2 in 3 of us set fitness-related goals for New Year’s resolutions each year; however only around 20% of people follow through and complete them.
Here at Form, we want to help you make failed resolutions a thing of the past.
1. Set the right goals
One of the most important steps in smashing your resolutions is to set the right goals. Many of the 75% failed fitness resolutions stem from the fact people don’t have clear measurable goals that are achievable, with an end-date in mind. When setting your goals, be SMART:
Specific: your goal should be clear in exactly what you want to achieve. Replace vague goal statements such as ‘run more often’ to more specific goals such as ‘run 10k each week’, to help focus your efforts;
Measurable: this step is important because it allows you to track exactly whether your goal is being achieved or not. For example if your goal is to ‘lose weight’ or ‘do more yoga’ add numbers such as ‘lose 5kg of weight’ or ‘do yoga twice each week’;
Achievable: while we might like to build 5kg of muscle in a week or do 5 classes of yoga a week, if it’s not possible, we will quickly become demotivated and give up. Think about how you will achieve your goal and if it is attainable under the current conditions. Remember while a lower goal may seem less of an achievement, see it as the first step to achieving a larger, longer-term goal; for example an aim of building 1kg of muscle may be part of a longer plan to build 5kg!
Relevant: make sure your goal is important to you and it is the right time for you to be working towards this aim;
Time-bound: it is important to add a date by which the measurable goal will be achieved, such as ‘nail a headstand by the end of February’. This is important to stop everyday tasks getting in the way of achieving the goal. Without an end date, it’s hard to say at which point you fail in your goal: having this cut-off date provides extra motivation.
2. Make a public commitment
So you’ve set your goals and you’re determined to complete them. One of the most powerful tricks is to make your goals public: share them on social media, on your blog or place them on the wall so everyone can see what you’ve committed to.
This adds extra fuel to the engine of determination: now not only do you want to achieve your goals, you also want to avoid the embarrassment of having to admit that goal you shared so widely has not been stuck to. Try it and see what effect it has on your motivation.
3. Surround yourself with kit that you love to use
Think of the reason behind your new resolutions - look forward to the results. Find fitness equipment that you look forward to using.
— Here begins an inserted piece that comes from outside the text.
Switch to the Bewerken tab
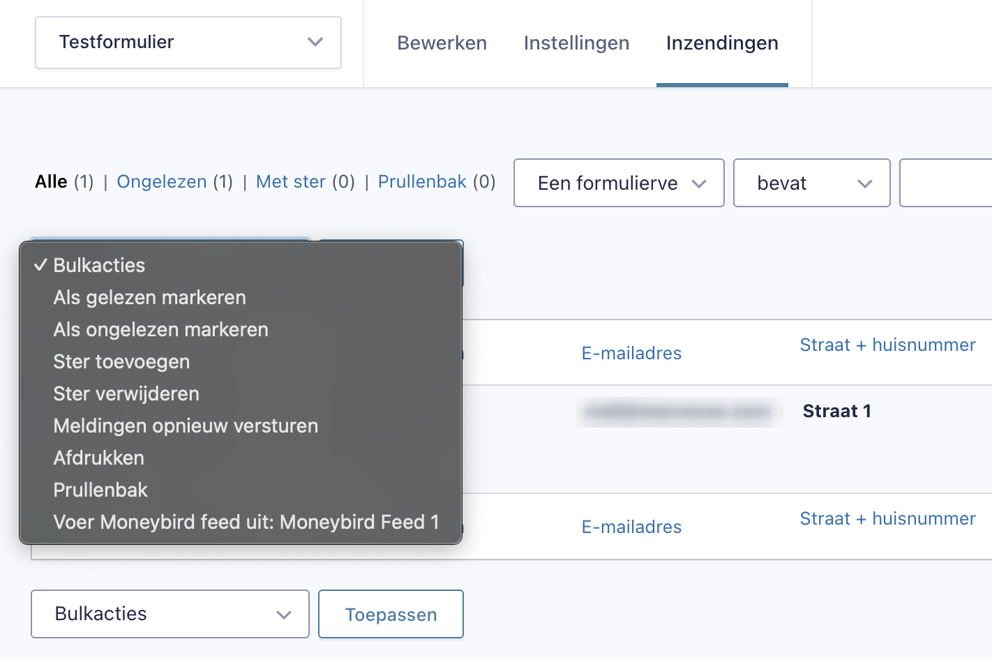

If you have clothes that you look and feel good in, or a mat which you love spending time on, you are more likely to want to workout making it feel less of a chore.
4. Find the best time of day to workout
Whether you are an early bird or a late riser, we all have our ‘peak’ time to workout. Avoid working out when you are at your most tired, as you're more likely to feel sluggish and unmotivated at these times. There are of course advantages and disadvantages to working out at any time in the day, so try a few different times to find when you have maximum energy and motivation.
Research has suggested that we perform better when working out at a similar time each day as our body adapts for greater oxygen consumption and lower perceived fatigue. So once you’ve identified your ideal time to hit the gym, studio or park, try to go at the same time each day.
5. Plan out your fitness days every Sunday
Take a few minutes every Sunday to plan what workouts you will do each day in the week ahead. Fill out a day-by-day plan of when you will do yoga, cardio, weights, abs etc and a what time (eg before work, at lunch, in the evening). That way, each day there is no requirement to work out what to do and to motivate yourself - just look at the plan and do what it says. It sounds simple, but it really helps!
6. Take rest days and reward yourself for sticking to your plan
While it depends on what sort of exercise you are performing and at what intensity, it’s important to allow your body enough time to recover and rest. Listen to your body and take time-off when it’s needed.
It’s also important to reward yourself for successes you make towards achieving your goal; if you’re on track to achieve your goal, buy yourself a gift, or eat a cheat meal every once in a while. It will help make the remainder of your plan easier to follow and give you something to look forward to.